Abstract:Large Language Models (LLMs) excel in diverse tasks but often underperform in specialized fields due to limited domain-specific or proprietary corpus. Continual pre-training (CPT) enhances LLM capabilities by imbuing new domain-specific or proprietary knowledge while replaying general corpus to prevent catastrophic forgetting. The data mixture ratio of general corpus and domain-specific corpus, however, has been chosen heuristically, leading to sub-optimal training efficiency in practice. In this context, we attempt to re-visit the scaling behavior of LLMs under the hood of CPT, and discover a power-law relationship between loss, mixture ratio, and training tokens scale.

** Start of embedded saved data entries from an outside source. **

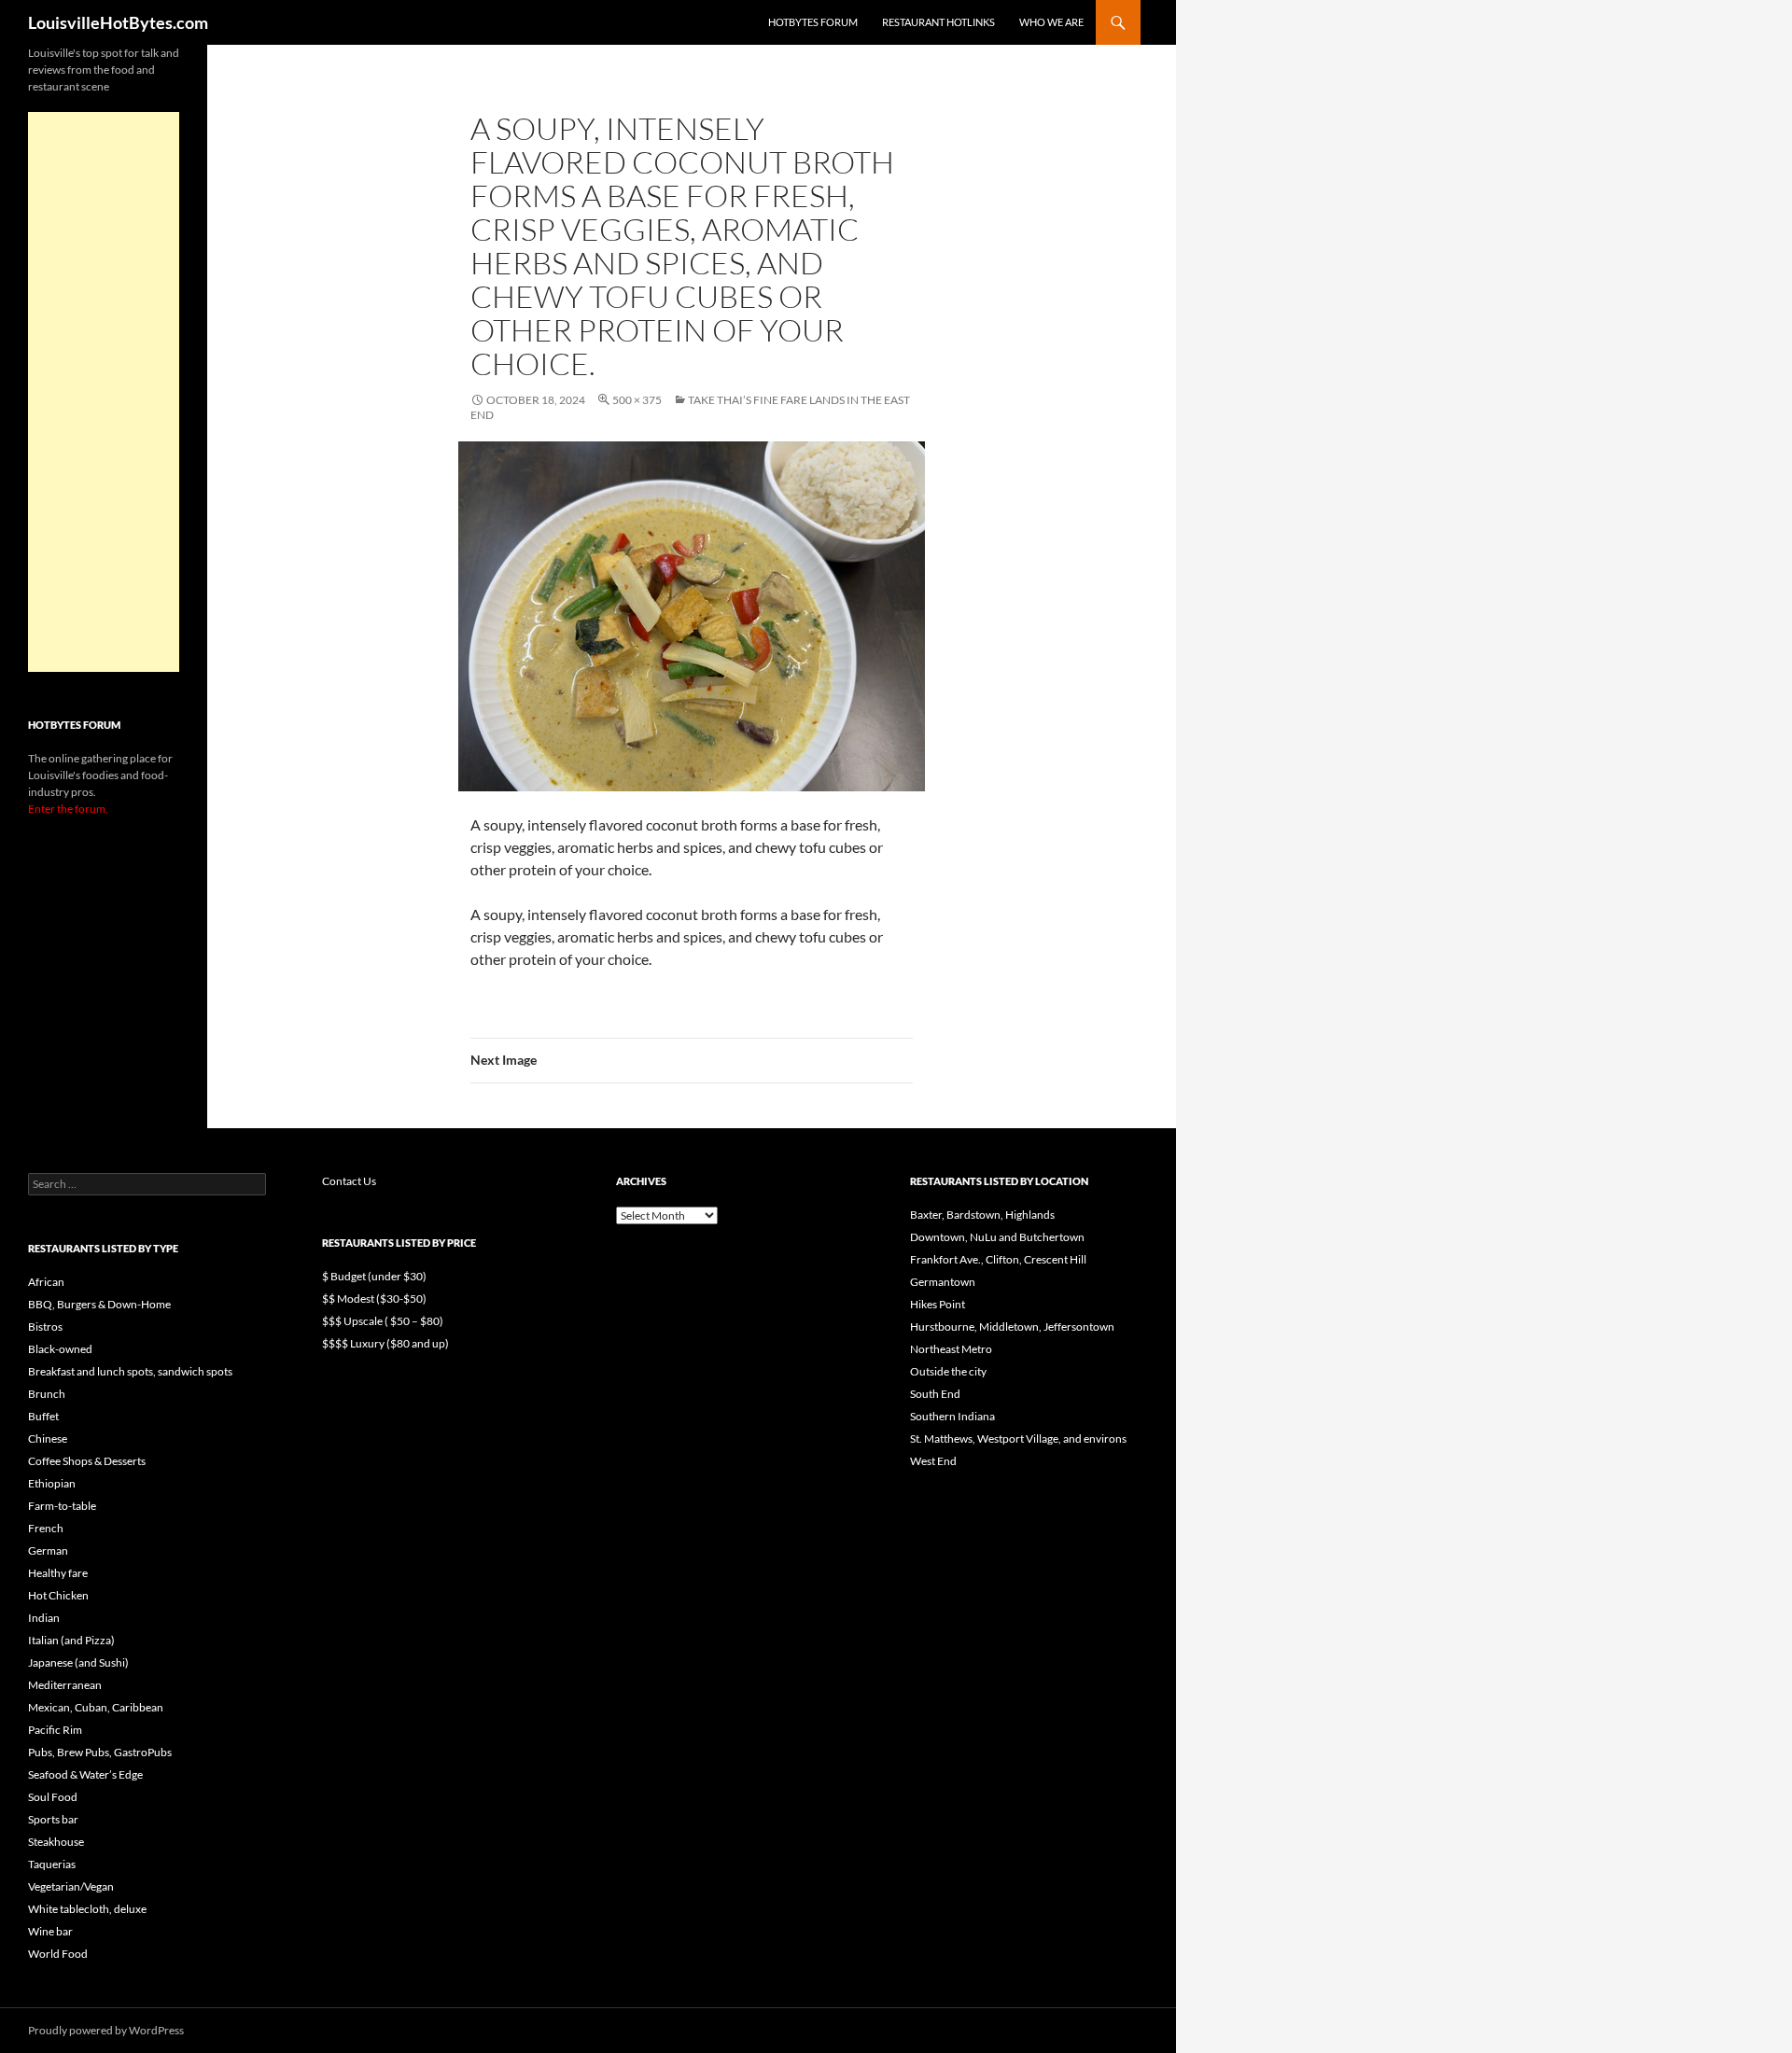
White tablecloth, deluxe (87, 1909)
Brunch (46, 1394)
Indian (44, 1618)
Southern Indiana (952, 1416)
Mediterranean (65, 1685)
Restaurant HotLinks (938, 22)
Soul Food (52, 1797)
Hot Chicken (58, 1595)
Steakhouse (56, 1842)
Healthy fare (58, 1573)
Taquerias (52, 1864)
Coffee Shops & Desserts (87, 1461)
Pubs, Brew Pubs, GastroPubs (100, 1752)
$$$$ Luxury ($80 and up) (385, 1343)
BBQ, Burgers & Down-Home (99, 1304)
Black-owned (60, 1349)
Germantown (942, 1282)
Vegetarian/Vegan (71, 1886)
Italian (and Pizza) (71, 1640)
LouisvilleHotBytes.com (118, 22)
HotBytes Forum (813, 22)
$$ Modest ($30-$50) (374, 1299)
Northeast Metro (951, 1349)
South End (935, 1394)
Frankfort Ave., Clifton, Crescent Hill (998, 1259)
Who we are (1051, 22)
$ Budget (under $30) (374, 1276)
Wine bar (50, 1931)
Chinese (47, 1438)
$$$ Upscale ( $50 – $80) (382, 1321)
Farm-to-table (62, 1506)
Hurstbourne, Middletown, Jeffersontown (1012, 1327)
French (45, 1528)
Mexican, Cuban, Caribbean (95, 1707)
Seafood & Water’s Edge (85, 1774)
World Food (58, 1954)
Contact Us (349, 1181)
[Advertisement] (103, 392)
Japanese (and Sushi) (78, 1662)
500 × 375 (637, 400)
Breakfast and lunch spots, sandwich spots (130, 1371)
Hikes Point (937, 1304)
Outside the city (948, 1371)
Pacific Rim (55, 1730)
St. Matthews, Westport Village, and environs (1018, 1438)
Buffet (43, 1416)
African (46, 1282)
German (48, 1550)
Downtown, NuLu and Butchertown (997, 1237)
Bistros (45, 1327)
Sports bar (53, 1819)
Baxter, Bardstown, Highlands (982, 1215)
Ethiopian (52, 1483)
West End (933, 1461)
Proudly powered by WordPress (106, 2030)
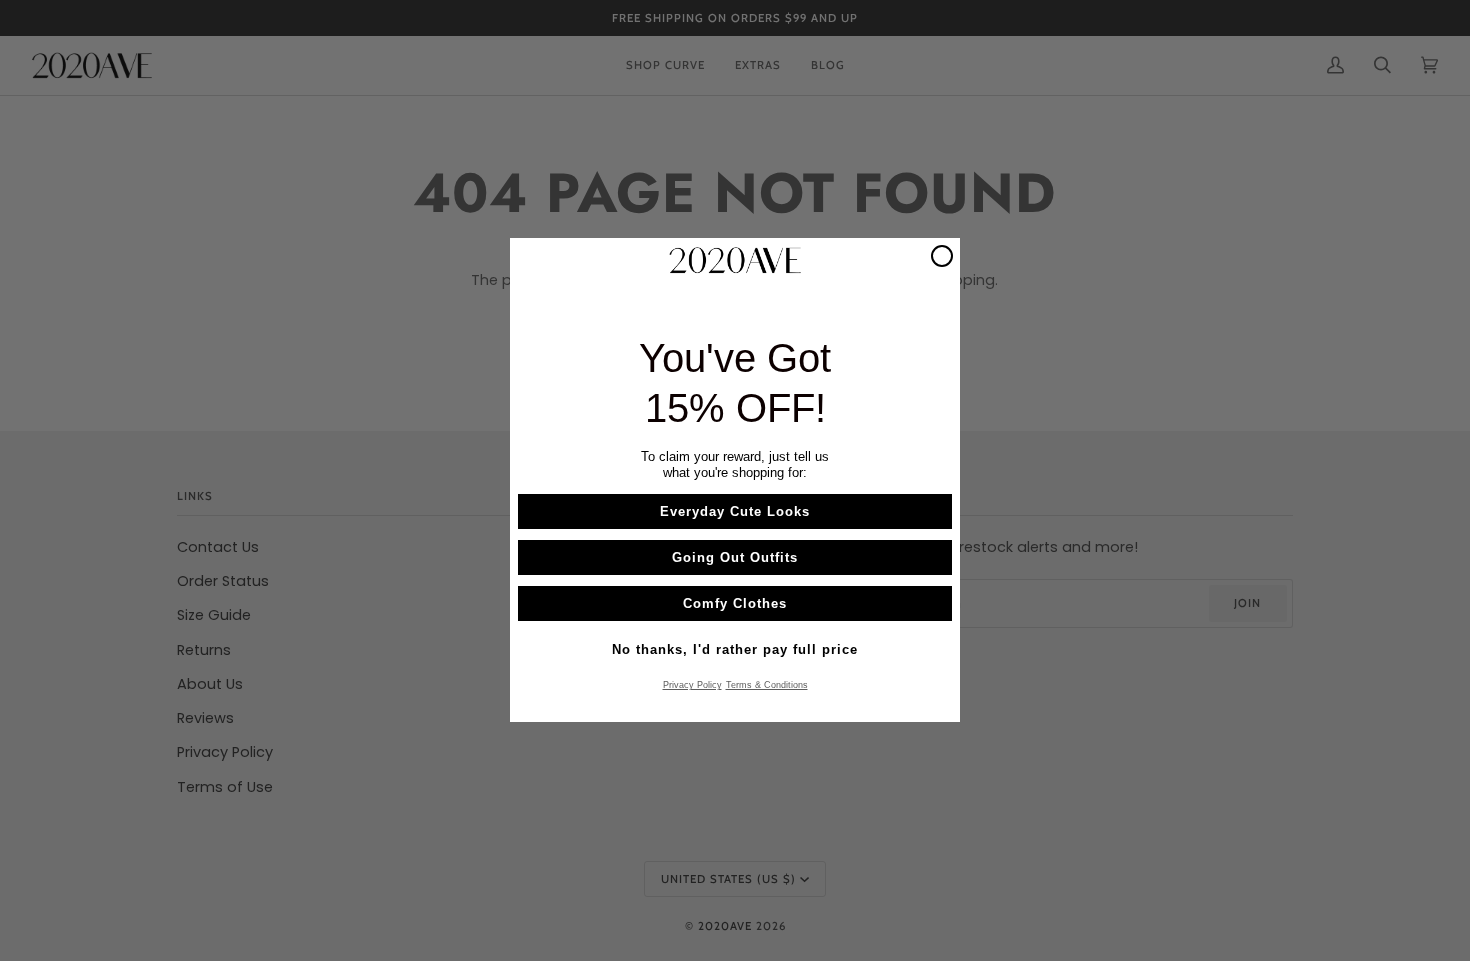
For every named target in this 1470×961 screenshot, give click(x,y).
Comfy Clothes (735, 604)
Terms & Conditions (767, 686)
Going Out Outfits (735, 558)
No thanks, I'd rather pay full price (735, 650)
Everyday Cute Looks (735, 512)
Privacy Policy (692, 686)
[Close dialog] (942, 256)
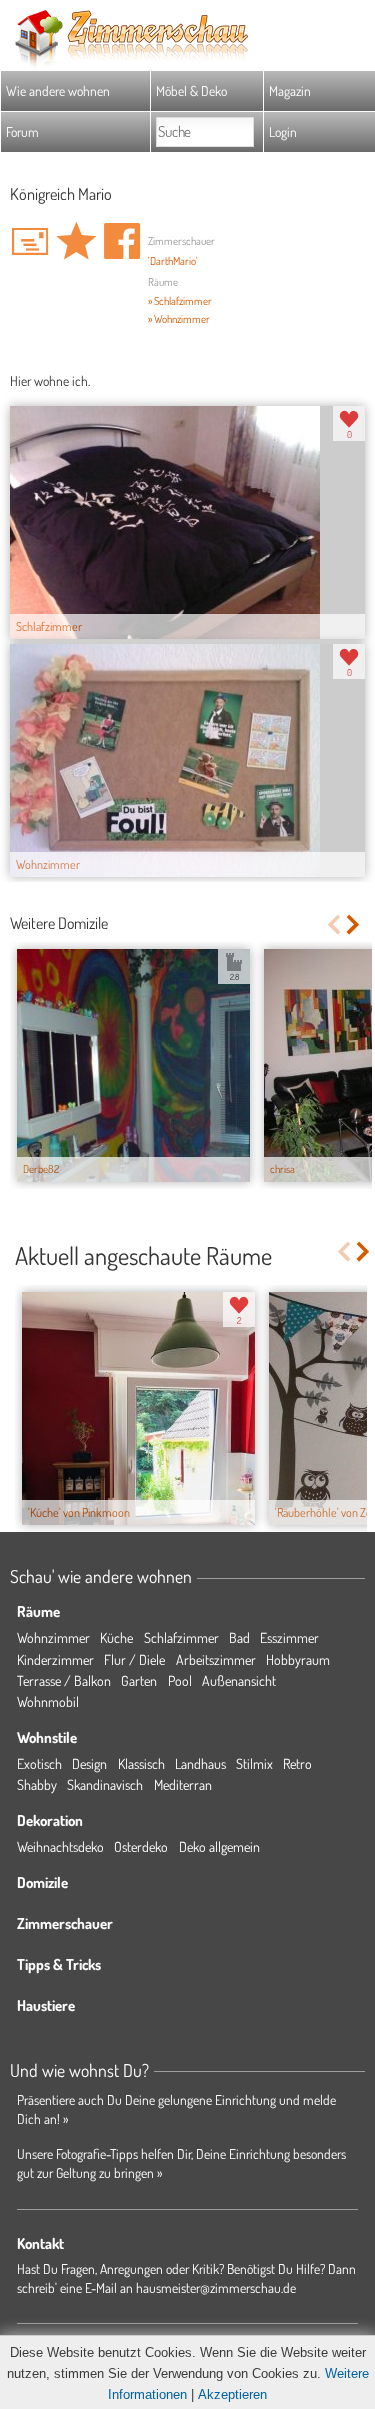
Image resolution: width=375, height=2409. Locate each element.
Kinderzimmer (55, 1659)
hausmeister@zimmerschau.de (216, 2287)
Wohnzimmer (53, 1637)
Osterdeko (141, 1846)
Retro (297, 1763)
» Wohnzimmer (179, 319)
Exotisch (39, 1763)
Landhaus (200, 1763)
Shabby (37, 1784)
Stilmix (254, 1763)
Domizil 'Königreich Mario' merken (76, 241)
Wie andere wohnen (58, 90)
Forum (22, 131)
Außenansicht (239, 1680)
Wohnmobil (48, 1701)
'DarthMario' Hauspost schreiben (30, 241)
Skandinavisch (105, 1784)
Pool (180, 1680)
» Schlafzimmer (180, 301)
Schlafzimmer (181, 1637)
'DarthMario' (173, 261)
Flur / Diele (134, 1659)
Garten (139, 1680)
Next (354, 924)
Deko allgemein (219, 1846)
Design (89, 1763)
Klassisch (141, 1763)
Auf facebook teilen (122, 241)
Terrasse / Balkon (64, 1680)
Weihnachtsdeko (60, 1846)
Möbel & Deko (191, 90)
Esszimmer (289, 1637)
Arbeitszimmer (216, 1659)
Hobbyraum (298, 1659)
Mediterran (183, 1784)
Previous (333, 924)
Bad (239, 1637)
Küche (116, 1637)
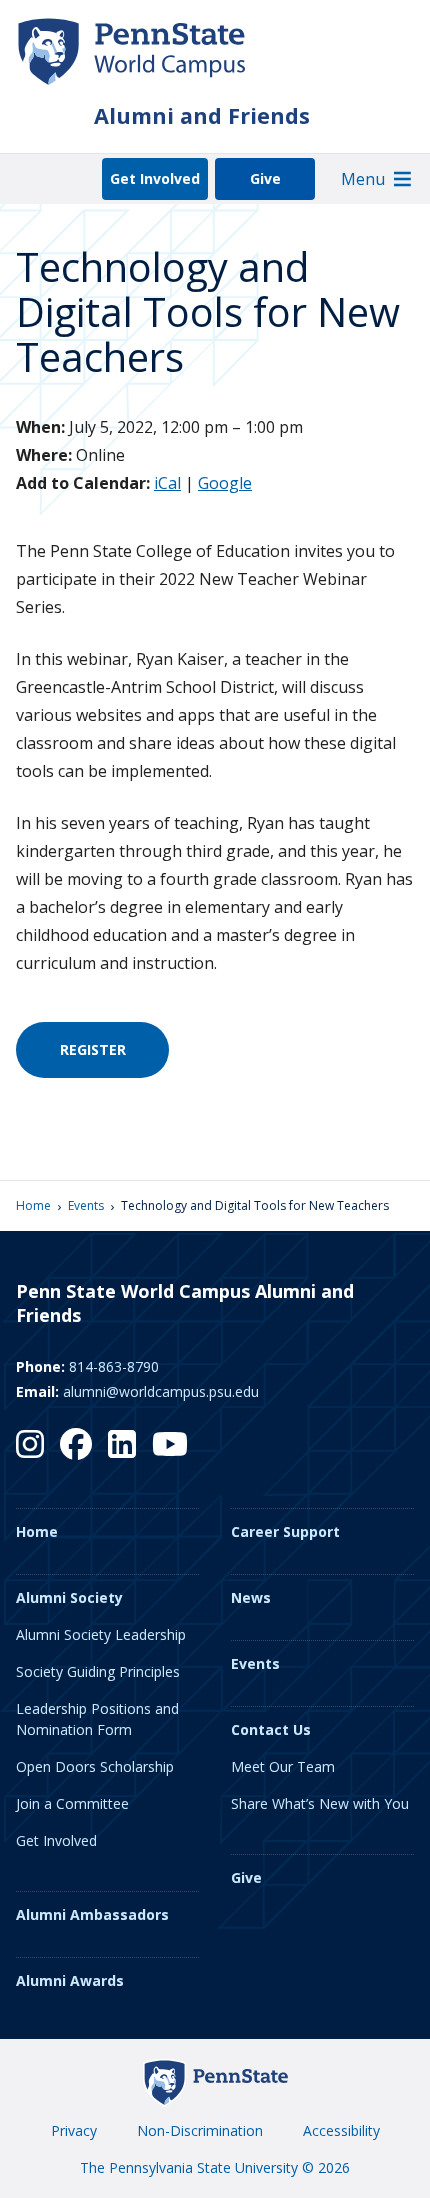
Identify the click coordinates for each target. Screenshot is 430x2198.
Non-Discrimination (200, 2130)
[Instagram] (30, 1444)
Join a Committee (72, 1803)
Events (86, 1205)
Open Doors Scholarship (95, 1766)
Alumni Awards (70, 1980)
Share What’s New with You (320, 1803)
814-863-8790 (114, 1366)
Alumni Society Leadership (101, 1634)
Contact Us (271, 1729)
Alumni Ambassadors (92, 1914)
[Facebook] (76, 1444)
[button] (363, 179)
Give (265, 178)
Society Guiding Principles (98, 1671)
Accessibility (341, 2130)
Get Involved (155, 178)
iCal (167, 483)
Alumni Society (69, 1597)
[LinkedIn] (122, 1444)
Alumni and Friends (202, 116)
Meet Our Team (283, 1766)
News (251, 1597)
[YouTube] (170, 1444)
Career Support (285, 1531)
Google (225, 483)
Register (93, 1049)
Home (33, 1205)
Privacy (74, 2130)
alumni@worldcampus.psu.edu (161, 1391)
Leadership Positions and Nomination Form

We formalize the trade-off between general and domain-specific capabilities, leading to a well-defined Critical Mixture Ratio (CMR) of general and domain data. By striking the balance, CMR maintains the model's general ability and achieves the desired domain transfer, ensuring the highest utilization of available resources. Considering the balance between efficiency and effectiveness, CMR can be regarded as the optimal mixture ratio. Through extensive experiments, we ascertain the predictability of CMR, propose CMR scaling law and have substantiated its generalization. These findings offer practical guidelines for optimizing LLM training in specialized domains, ensuring both general and domain-specific performance while efficiently managing training resources.

What problem does this paper attempt to address?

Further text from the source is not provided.